«This is the saddest story I have ever heard». The first words of The Good Soldier, the most famous novel by Ford Madox Ford and the one that he considered the best, also perfectly summarize the unfortunate biographical parable of the English writer, author of over sixty books.
Born in 1873, Ford – whose real name was Ford Hermann Hueffer, changed after the First World War because it inappropriately sounded too German – had grown up in a Victorian environment enamoured of Pre-Raphaelite culture. In fact, his grandfather was the painter Ford Madox Brown, while his father was a well-known writer and music critic. From his youth he was therefore encouraged to cultivate his passion for literature and published his first book at the enviable age of eighteen. Later, Ford married into the Rossetti family, thus aligning himself with one of the most important names of the nineteenth-century British artistic scene.
At the beginning of his career, given the common passion for new narrative techniques, Ford collaborated with Joseph Conrad on the drafting of several novels. The two had such a strong working relationship that in 1924, when Conrad died, Ford wanted to pay homage to his friend with a biography, which remains one of the best of the many accounts of the life of the author of Heart of Darkness. Among other things, the poetic motto that Ford attributed to Conrad – “Every work of art has (must have) a moral purpose” – can also be applied to him; and he concluded the biography as follows: «His conquests had that stability which is granted to us mortals. This is what we “papists” call the cross of a happy death».
The fact that Ford confused “Grace” with “the cross” makes it clear that the writer did not feel completely at ease with that Faith to which he had converted as soon as he came of age, while he was in Paris. He remained a Catholic all his life, but he approached the sacraments only rarely and was not very happy when Christina, one of his two daughters, announced her intention to become a nun. Although he was devoted to Our Lady and admired the episcopal hierarchy, Ford never managed to escape the temptation to reduce religion to a simple philosophical system. However, he had at least the merit of publishing three indirectly apologetic novels between 1906 and 1908 – known under the collective title of The Fifth Queen – whose subject matter is Henry VIII and the dark years of the Anglican Reformation.
Ford’s private life was also far from exemplary: after leaving his wife, Elsie Martindale, he bonded without remorse with Stella Bowen – by whom he had a third daughter – and then spent the last years of his life with the Jewish Janice Biala.
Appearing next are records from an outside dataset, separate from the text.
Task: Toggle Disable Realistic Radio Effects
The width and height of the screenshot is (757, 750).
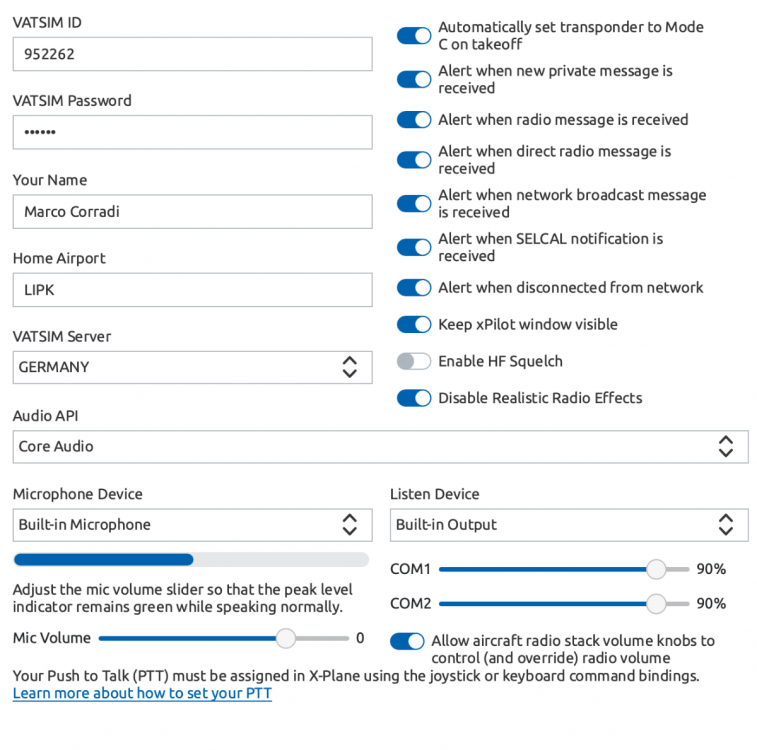Action: click(x=413, y=398)

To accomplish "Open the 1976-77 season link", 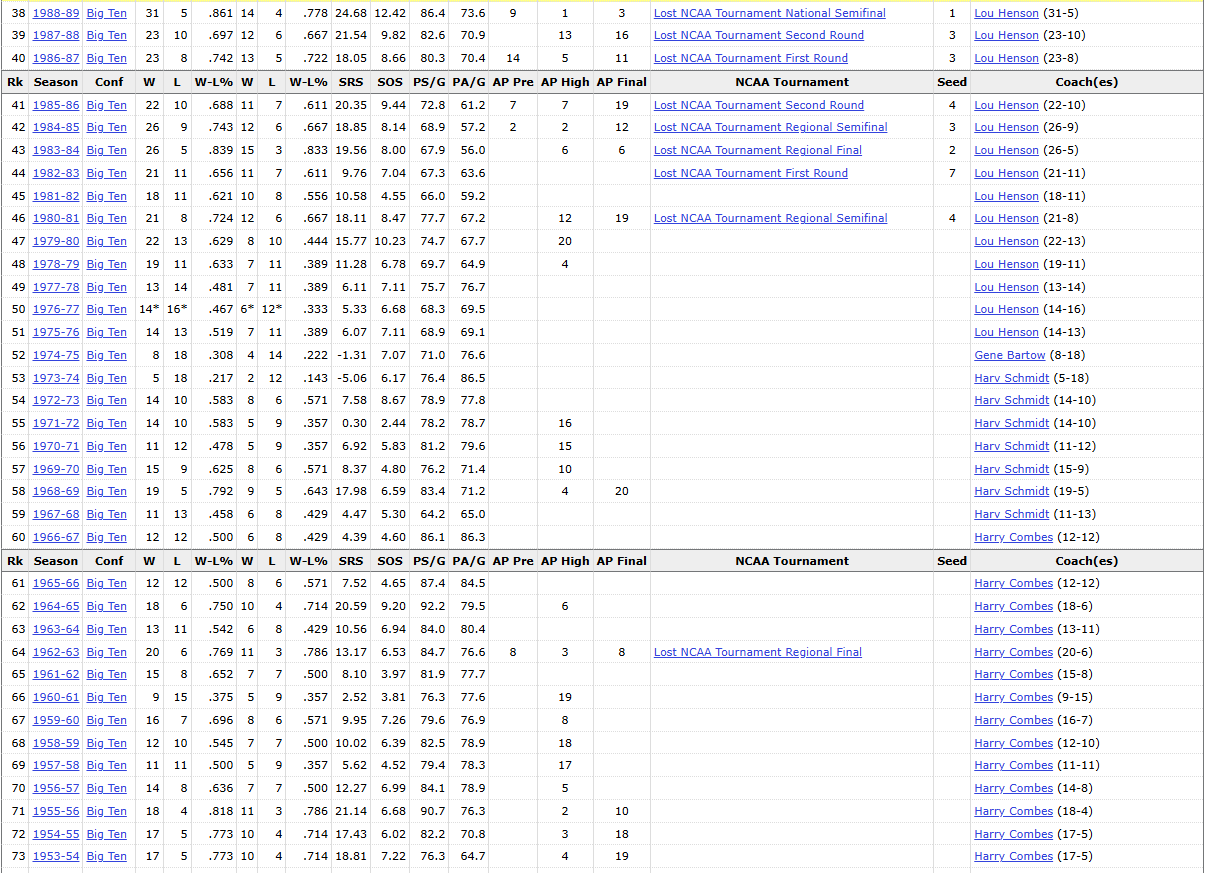I will [56, 309].
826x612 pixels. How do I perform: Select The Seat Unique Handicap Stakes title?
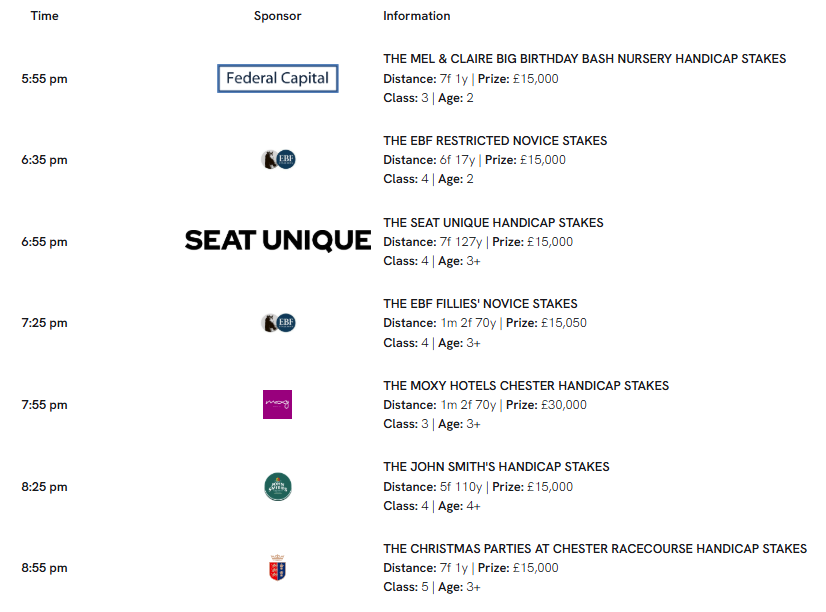(x=493, y=223)
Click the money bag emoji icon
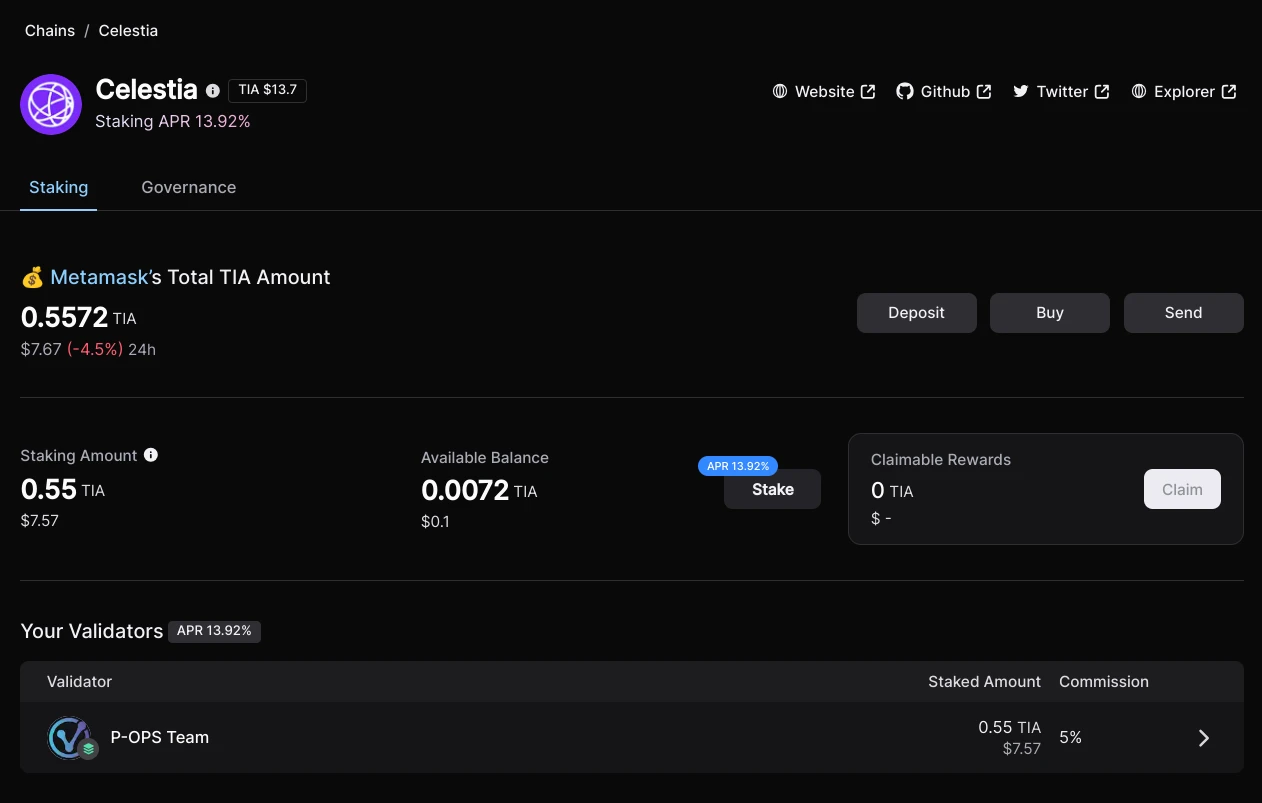This screenshot has width=1262, height=803. tap(32, 277)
On the literary front, the best example of Fordian experimentalism, a point of contact between late nineteenth-century taste and contemporary culture, is undoubtedly The Good Soldier, published in 1915, one of Graham Greene’s favourite novels. The story, narrated ex post by the protagonist, John Dowell, tells of his unfortunate encounter with Captain Edward Ashburnham, the “good soldier” of the title, in reality a despicable being, double agent and libertine. Poor Dowell will end up being betrayed by both his friend and his wife. The events of the plot are not told in chronological order, but proceed fragmentarily, to reconstruct the mechanisms of a mind committed to making sense of the many memories that emerge unexpectedly. The various clues of the characters’ misconduct accumulate page after page, gradually revealing to the reader the initial disconcerting naivety of the protagonist (it is no coincidence that the phrase used for the epigraph of the book, taken from the Beatitudes, is Beati Immaculati, that is “Blessed are the pure in heart”).
Ford died in 1939, but not before publishing a tetralogy on the Great War, Parade’s End (1924-1928), and a memoir, Portraits from Life (1937), which reveals the impressive spectrum of his experiences and, above all, of his friendships: James, Hardy, Wells, Joyce, Hemingway and Pound are merely the most famous names. After all, Ford was an affable type, in love with life at least as much as he was with England (as evidenced by his voluntary enlistment, though already forty, during the First World War). Greene, with the usual irony, compared the elderly Ford to a veteran of the Napoleonic wars, able to tell his friends an exorbitant number of old stories with an almost mythical flavour.
Unfortunately, however, on his deathbed Ford was unable to experience the serenity he had attributed to Conrad. He did not call any priest and, consequently, died without the comfort of the last rites: not even he, planning the epilogue of one of his books, could have brought forth one so bitter.